What to Wear on a Beach Trip with Kids
Protection from the sun is vital. Choosing the right swimsuit, sunscreen, and footwear for yourself and your kids will ensure that everyone stays comfortable and protected from the sun.
Choose your sunscreen wisely
Sunscreen should be “broad spectrum”, providing protection from both UVA and UVB rays. My family prefers using physical sunscreens which contains zinc oxide or titanium dioxide. These are the white, chalky kinds of sunscreens that are a bit hard to rub in, but if you don’t want any extra chemicals, these are your choice. They get better every year.
Most experts recommend you choose an SPF between 30 and 50. Below 30, sunscreens don’t provide enough protection, above 50, the extra protection is negligible, and the sunscreens often get a lot more expensive.

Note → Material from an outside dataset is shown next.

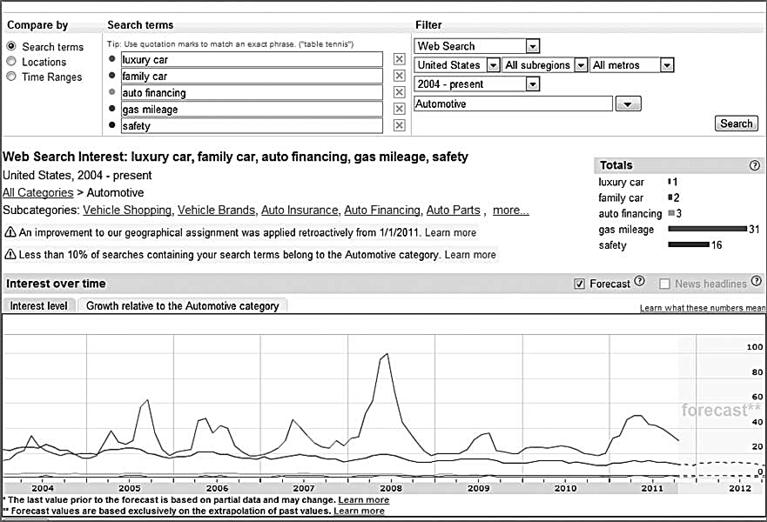
Task: Remove the 'family car' search term
Action: (399, 76)
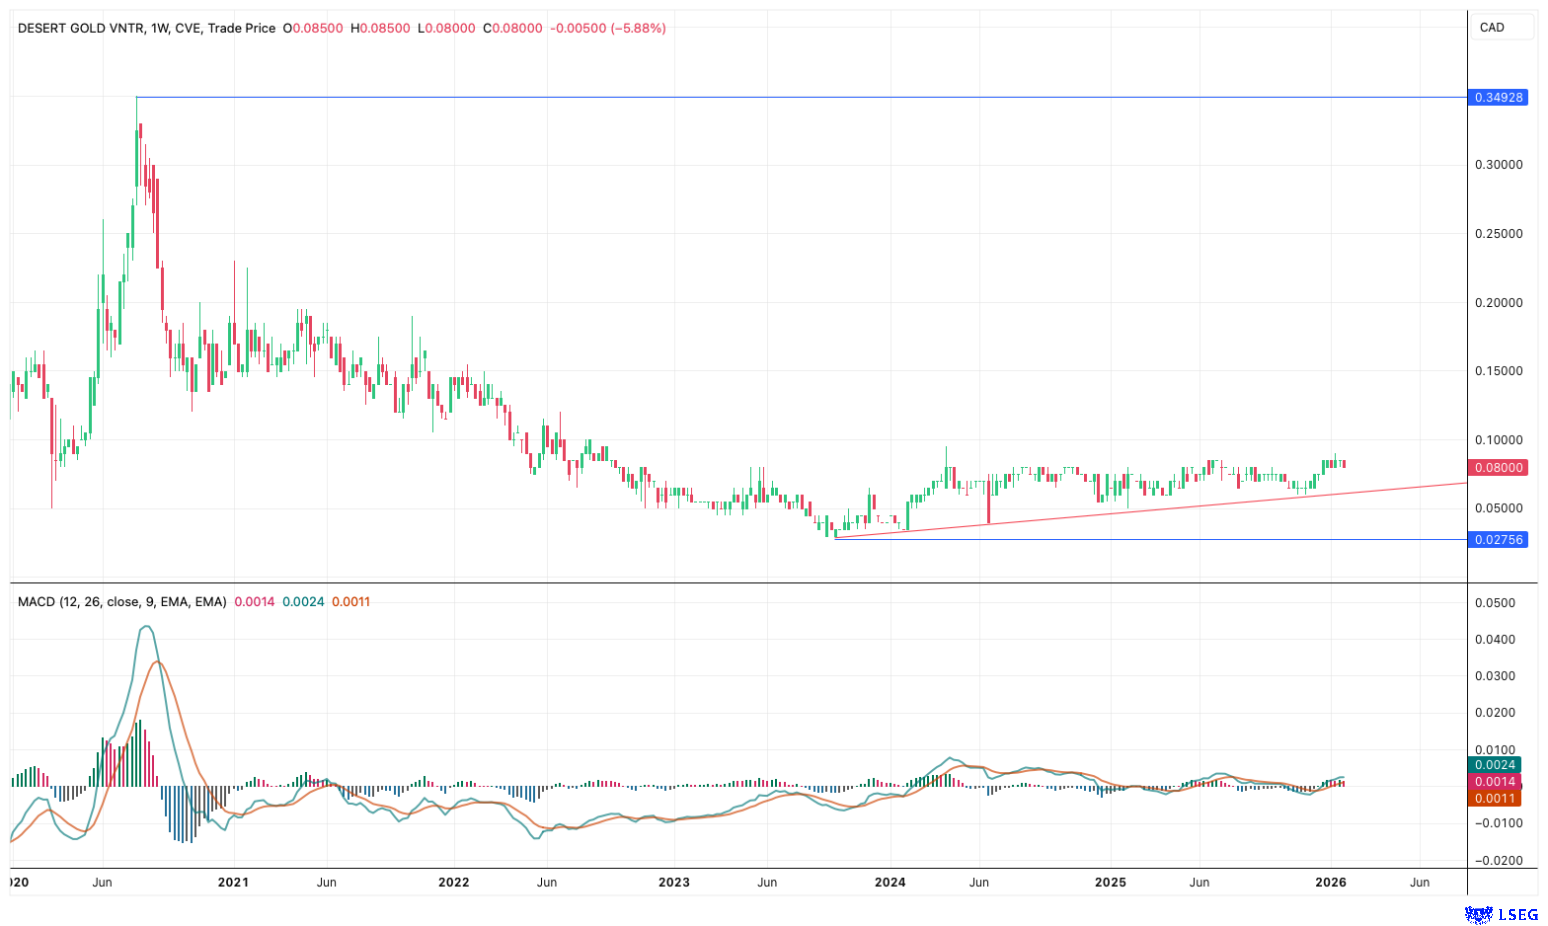Click the blue 0.02756 price label
This screenshot has height=926, width=1548.
pyautogui.click(x=1498, y=540)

Avoid sunscreens that are combined with insect repellent. Sunscreen needs to be reapplied at least every two hours (a lot more often than insect repellent does), and it needs to be liberally applied to the face, where you don’t want bug repellent. Finally, mixing the two together can make the sunscreen less effective and the bug repellent more toxic.
Whatever sunscreen (or insect repellent) you choose, purchase it in a small quantity at first, and be sure you test it before you leave home, especially on sensitive skin. Choosing sunscreen for babies in particular can sometimes require a bit of trial and error as even “natural” versions can cause rashes and eczema flare-ups. You don’t want to deal with an allergic reaction at the beach.